[Footnote 1: The mean lowest temperature at Jaffna is 70 deg, the mean highest 90 deg; but in 1845-6 the thermometer rose to 90 deg and 100 deg.]
[Footnote 2: For an account of the Jaffna wells, and the theory of their supply with fresh water, see ch. i. p. 21.]
Water-spouts are frequent on the coast of Ceylon, owing to the different temperature of the currents of air passing across the heated earth and the cooler sea, but instances are very rare of their bursting over land, or of accidents in consequence.[1]

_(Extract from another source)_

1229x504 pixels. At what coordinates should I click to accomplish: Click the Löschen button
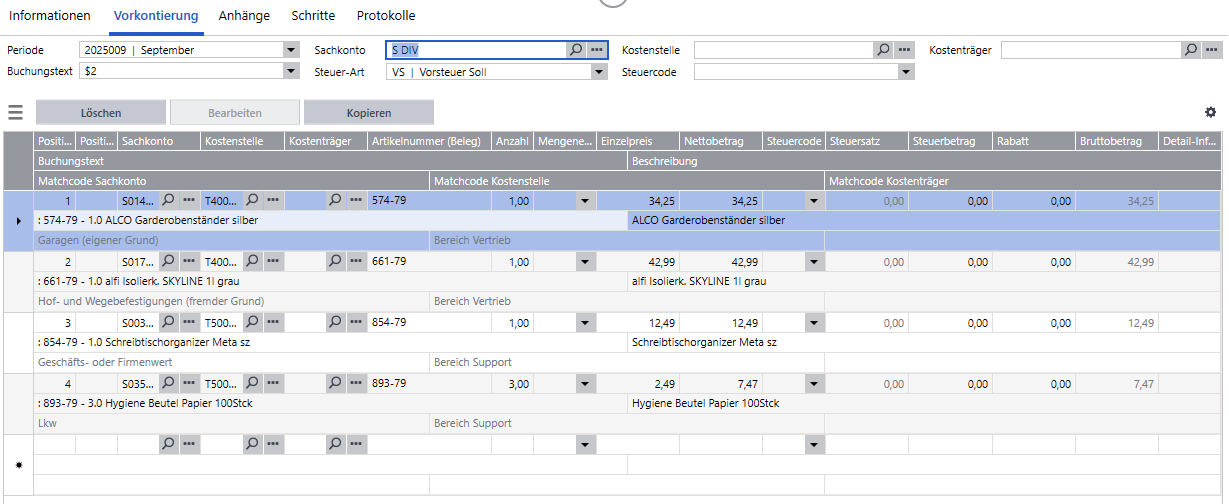coord(100,113)
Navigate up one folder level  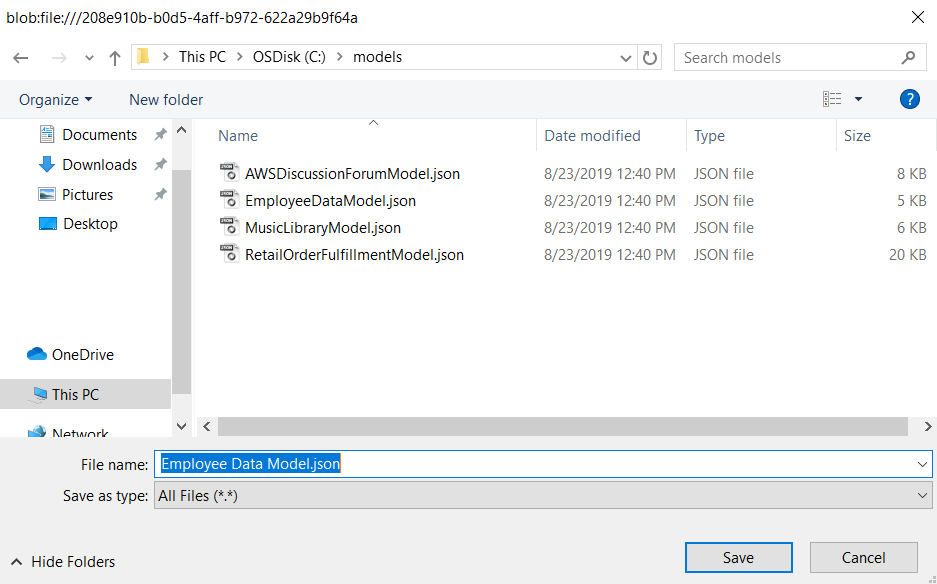point(114,57)
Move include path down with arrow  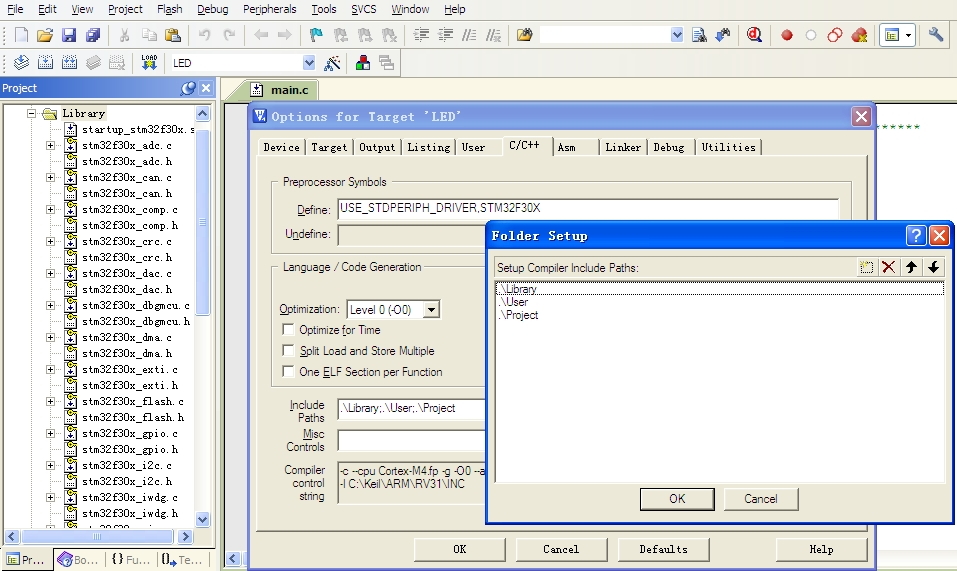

[Footnote 1: CAMOENS, who had opportunities of observing the phenomena of these seas during his service on board the fleet of Cabral, off the coast of Malabar and Ceylon, has introduced into the Lusiad the episode of a water-spout in the Indian Ocean; but, under the belief that the water which descends had been previously drawn up by suction from the ocean, he exclaims:—
“But say, ye sages, who can weigh
the cause,
And trace the secret springs of Nature’s
laws;
Say why the wave, of bitter brine erewhile,
Should be the bosom of the deep recoil,
Robbed of its salt, and from the cloud
distil,
Sweet as the waters of the limpid rill?”
(Book v.)
But the truth appears to be that the torrent which descends from a water-spout, is but the condensed accumulation of its own vapour, and, though in the hollow of the lower cone which rests upon the surface of the sea, salt water may possibly ascend in the partial vacuum caused by revolution; or spray may be caught up and collected by the wind, still these cannot be raised by it beyond a very limited height, and what Camoens saw descend was, as he truly says, the sweet water distilled from the cloud.]